(Saved data entries)
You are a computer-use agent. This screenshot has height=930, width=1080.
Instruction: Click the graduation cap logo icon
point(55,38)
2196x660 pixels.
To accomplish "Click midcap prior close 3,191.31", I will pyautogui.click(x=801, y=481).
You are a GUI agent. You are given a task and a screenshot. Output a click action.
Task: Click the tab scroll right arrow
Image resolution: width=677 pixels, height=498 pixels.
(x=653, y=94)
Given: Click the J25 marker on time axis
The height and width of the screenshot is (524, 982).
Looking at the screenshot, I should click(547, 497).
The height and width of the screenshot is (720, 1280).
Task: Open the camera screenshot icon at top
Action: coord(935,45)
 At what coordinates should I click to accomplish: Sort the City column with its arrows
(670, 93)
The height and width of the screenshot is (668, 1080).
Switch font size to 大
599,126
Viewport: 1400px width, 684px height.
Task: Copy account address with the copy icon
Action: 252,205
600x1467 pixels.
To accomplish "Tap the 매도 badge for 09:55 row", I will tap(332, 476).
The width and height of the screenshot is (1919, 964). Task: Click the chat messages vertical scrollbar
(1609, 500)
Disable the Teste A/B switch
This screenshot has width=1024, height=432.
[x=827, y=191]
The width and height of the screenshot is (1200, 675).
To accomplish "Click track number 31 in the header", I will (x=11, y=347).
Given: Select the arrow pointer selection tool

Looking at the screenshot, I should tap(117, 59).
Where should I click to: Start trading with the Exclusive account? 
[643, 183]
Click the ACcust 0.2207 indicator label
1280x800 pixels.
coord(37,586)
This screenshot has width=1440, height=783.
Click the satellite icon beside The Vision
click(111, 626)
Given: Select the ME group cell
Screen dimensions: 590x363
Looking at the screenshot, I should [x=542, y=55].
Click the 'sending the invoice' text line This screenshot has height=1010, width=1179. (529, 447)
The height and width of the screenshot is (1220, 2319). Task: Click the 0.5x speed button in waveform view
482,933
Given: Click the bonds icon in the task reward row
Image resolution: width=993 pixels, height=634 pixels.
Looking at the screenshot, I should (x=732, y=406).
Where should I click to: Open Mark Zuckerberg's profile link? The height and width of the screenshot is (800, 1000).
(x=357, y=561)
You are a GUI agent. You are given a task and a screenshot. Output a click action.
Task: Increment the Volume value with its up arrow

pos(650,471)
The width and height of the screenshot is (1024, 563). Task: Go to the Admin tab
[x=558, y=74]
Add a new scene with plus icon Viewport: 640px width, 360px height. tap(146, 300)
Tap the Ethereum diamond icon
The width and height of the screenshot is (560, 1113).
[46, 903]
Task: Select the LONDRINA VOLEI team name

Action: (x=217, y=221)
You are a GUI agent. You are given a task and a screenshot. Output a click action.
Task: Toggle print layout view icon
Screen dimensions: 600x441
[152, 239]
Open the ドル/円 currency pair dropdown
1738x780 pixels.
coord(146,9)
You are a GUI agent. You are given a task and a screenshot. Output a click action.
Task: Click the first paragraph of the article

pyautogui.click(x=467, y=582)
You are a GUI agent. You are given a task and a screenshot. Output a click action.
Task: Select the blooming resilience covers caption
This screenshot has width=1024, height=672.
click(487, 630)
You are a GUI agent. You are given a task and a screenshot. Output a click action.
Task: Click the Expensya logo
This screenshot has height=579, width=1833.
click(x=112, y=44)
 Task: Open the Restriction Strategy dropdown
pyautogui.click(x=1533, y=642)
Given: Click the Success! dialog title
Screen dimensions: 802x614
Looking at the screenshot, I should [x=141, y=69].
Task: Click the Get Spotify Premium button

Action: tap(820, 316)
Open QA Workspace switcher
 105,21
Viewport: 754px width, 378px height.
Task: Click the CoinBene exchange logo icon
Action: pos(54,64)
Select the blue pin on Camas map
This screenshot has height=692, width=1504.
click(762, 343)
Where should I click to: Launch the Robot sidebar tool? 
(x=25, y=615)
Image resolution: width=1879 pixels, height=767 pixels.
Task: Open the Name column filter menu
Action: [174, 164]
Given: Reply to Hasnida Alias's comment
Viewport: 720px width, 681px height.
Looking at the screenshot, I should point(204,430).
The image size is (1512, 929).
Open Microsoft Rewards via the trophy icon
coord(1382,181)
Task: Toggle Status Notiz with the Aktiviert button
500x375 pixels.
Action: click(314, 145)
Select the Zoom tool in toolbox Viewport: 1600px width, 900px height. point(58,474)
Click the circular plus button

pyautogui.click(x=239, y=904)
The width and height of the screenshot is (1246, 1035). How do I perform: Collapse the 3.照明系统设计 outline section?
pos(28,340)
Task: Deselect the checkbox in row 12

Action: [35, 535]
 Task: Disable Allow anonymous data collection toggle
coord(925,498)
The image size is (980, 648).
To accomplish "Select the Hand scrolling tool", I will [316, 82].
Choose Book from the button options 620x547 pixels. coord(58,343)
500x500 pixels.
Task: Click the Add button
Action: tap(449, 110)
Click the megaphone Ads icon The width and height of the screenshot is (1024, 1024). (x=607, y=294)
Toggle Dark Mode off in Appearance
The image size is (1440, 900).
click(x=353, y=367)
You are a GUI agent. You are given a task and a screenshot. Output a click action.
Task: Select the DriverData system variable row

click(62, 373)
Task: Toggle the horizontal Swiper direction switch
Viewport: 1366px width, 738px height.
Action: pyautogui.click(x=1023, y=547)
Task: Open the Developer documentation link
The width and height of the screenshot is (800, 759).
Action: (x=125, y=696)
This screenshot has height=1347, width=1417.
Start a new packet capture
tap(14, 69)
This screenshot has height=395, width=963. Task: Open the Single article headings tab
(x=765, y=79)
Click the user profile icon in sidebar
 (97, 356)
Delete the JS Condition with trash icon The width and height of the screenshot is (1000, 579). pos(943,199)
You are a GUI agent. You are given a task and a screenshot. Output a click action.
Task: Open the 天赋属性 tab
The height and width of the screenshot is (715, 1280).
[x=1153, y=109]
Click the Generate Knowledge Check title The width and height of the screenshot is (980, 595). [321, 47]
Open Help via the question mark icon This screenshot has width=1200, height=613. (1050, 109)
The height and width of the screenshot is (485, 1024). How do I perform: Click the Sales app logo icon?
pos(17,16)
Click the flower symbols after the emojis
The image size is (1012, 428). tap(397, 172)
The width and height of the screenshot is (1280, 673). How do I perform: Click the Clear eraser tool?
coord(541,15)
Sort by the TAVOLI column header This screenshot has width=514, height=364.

- **Try it**
Please repeat every record above word for word.

- **Answer section**
You are a computer-use agent. This screenshot has height=930, width=1080.
Instruction: Click the graduation cap logo icon
point(55,38)
2196x660 pixels.
To accomplish "Click midcap prior close 3,191.31", I will pyautogui.click(x=801, y=481).
You are a GUI agent. You are given a task and a screenshot. Output a click action.
Task: Click the tab scroll right arrow
Image resolution: width=677 pixels, height=498 pixels.
(x=653, y=94)
Given: Click the J25 marker on time axis
The height and width of the screenshot is (524, 982).
Looking at the screenshot, I should click(547, 497).
The height and width of the screenshot is (720, 1280).
Task: Open the camera screenshot icon at top
Action: coord(935,45)
 At what coordinates should I click to accomplish: Sort the City column with its arrows
(670, 93)
The height and width of the screenshot is (668, 1080).
Switch font size to 大
599,126
Viewport: 1400px width, 684px height.
Task: Copy account address with the copy icon
Action: 252,205
600x1467 pixels.
To accomplish "Tap the 매도 badge for 09:55 row", I will tap(332, 476).
The width and height of the screenshot is (1919, 964). Task: Click the chat messages vertical scrollbar
(1609, 500)
Disable the Teste A/B switch
This screenshot has width=1024, height=432.
[x=827, y=191]
The width and height of the screenshot is (1200, 675).
To accomplish "Click track number 31 in the header", I will (x=11, y=347).
Given: Select the arrow pointer selection tool

Looking at the screenshot, I should tap(117, 59).
Where should I click to: Start trading with the Exclusive account? 
[643, 183]
Click the ACcust 0.2207 indicator label
1280x800 pixels.
coord(37,586)
This screenshot has width=1440, height=783.
Click the satellite icon beside The Vision
click(111, 626)
Given: Select the ME group cell
Screen dimensions: 590x363
Looking at the screenshot, I should [x=542, y=55].
Click the 'sending the invoice' text line This screenshot has height=1010, width=1179. (529, 447)
The height and width of the screenshot is (1220, 2319). Task: Click the 0.5x speed button in waveform view
482,933
Given: Click the bonds icon in the task reward row
Image resolution: width=993 pixels, height=634 pixels.
Looking at the screenshot, I should (x=732, y=406).
Where should I click to: Open Mark Zuckerberg's profile link? The height and width of the screenshot is (800, 1000).
(x=357, y=561)
You are a GUI agent. You are given a task and a screenshot. Output a click action.
Task: Increment the Volume value with its up arrow

pos(650,471)
The width and height of the screenshot is (1024, 563). Task: Go to the Admin tab
[x=558, y=74]
Add a new scene with plus icon Viewport: 640px width, 360px height. tap(146, 300)
Tap the Ethereum diamond icon
The width and height of the screenshot is (560, 1113).
[46, 903]
Task: Select the LONDRINA VOLEI team name

Action: (x=217, y=221)
You are a GUI agent. You are given a task and a screenshot. Output a click action.
Task: Toggle print layout view icon
Screen dimensions: 600x441
[152, 239]
Open the ドル/円 currency pair dropdown
1738x780 pixels.
coord(146,9)
You are a GUI agent. You are given a task and a screenshot. Output a click action.
Task: Click the first paragraph of the article

pyautogui.click(x=467, y=582)
You are a GUI agent. You are given a task and a screenshot. Output a click action.
Task: Select the blooming resilience covers caption
This screenshot has width=1024, height=672.
click(487, 630)
You are a GUI agent. You are given a task and a screenshot. Output a click action.
Task: Click the Expensya logo
This screenshot has height=579, width=1833.
click(x=112, y=44)
 Task: Open the Restriction Strategy dropdown
pyautogui.click(x=1533, y=642)
Given: Click the Success! dialog title
Screen dimensions: 802x614
Looking at the screenshot, I should [x=141, y=69].
Task: Click the Get Spotify Premium button

Action: tap(820, 316)
Open QA Workspace switcher
 105,21
Viewport: 754px width, 378px height.
Task: Click the CoinBene exchange logo icon
Action: pos(54,64)
Select the blue pin on Camas map
This screenshot has height=692, width=1504.
click(762, 343)
Where should I click to: Launch the Robot sidebar tool? 
(x=25, y=615)
Image resolution: width=1879 pixels, height=767 pixels.
Task: Open the Name column filter menu
Action: [174, 164]
Given: Reply to Hasnida Alias's comment
Viewport: 720px width, 681px height.
Looking at the screenshot, I should point(204,430).
The image size is (1512, 929).
Open Microsoft Rewards via the trophy icon
coord(1382,181)
Task: Toggle Status Notiz with the Aktiviert button
500x375 pixels.
Action: click(314, 145)
Select the Zoom tool in toolbox Viewport: 1600px width, 900px height. point(58,474)
Click the circular plus button

pyautogui.click(x=239, y=904)
The width and height of the screenshot is (1246, 1035). How do I perform: Collapse the 3.照明系统设计 outline section?
pos(28,340)
Task: Deselect the checkbox in row 12

Action: [35, 535]
 Task: Disable Allow anonymous data collection toggle
coord(925,498)
The image size is (980, 648).
To accomplish "Select the Hand scrolling tool", I will [316, 82].
Choose Book from the button options 620x547 pixels. coord(58,343)
500x500 pixels.
Task: Click the Add button
Action: tap(449, 110)
Click the megaphone Ads icon The width and height of the screenshot is (1024, 1024). (x=607, y=294)
Toggle Dark Mode off in Appearance
The image size is (1440, 900).
click(x=353, y=367)
You are a GUI agent. You are given a task and a screenshot. Output a click action.
Task: Select the DriverData system variable row

click(62, 373)
Task: Toggle the horizontal Swiper direction switch
Viewport: 1366px width, 738px height.
Action: pyautogui.click(x=1023, y=547)
Task: Open the Developer documentation link
The width and height of the screenshot is (800, 759).
Action: (x=125, y=696)
This screenshot has height=1347, width=1417.
Start a new packet capture
tap(14, 69)
This screenshot has height=395, width=963. Task: Open the Single article headings tab
(x=765, y=79)
Click the user profile icon in sidebar
 (97, 356)
Delete the JS Condition with trash icon The width and height of the screenshot is (1000, 579). pos(943,199)
You are a GUI agent. You are given a task and a screenshot. Output a click action.
Task: Open the 天赋属性 tab
The height and width of the screenshot is (715, 1280).
[x=1153, y=109]
Click the Generate Knowledge Check title The width and height of the screenshot is (980, 595). [321, 47]
Open Help via the question mark icon This screenshot has width=1200, height=613. (1050, 109)
The height and width of the screenshot is (485, 1024). How do I perform: Click the Sales app logo icon?
pos(17,16)
Click the flower symbols after the emojis
The image size is (1012, 428). tap(397, 172)
The width and height of the screenshot is (1280, 673). How do I perform: Click the Clear eraser tool?
coord(541,15)
Sort by the TAVOLI column header This screenshot has width=514, height=364.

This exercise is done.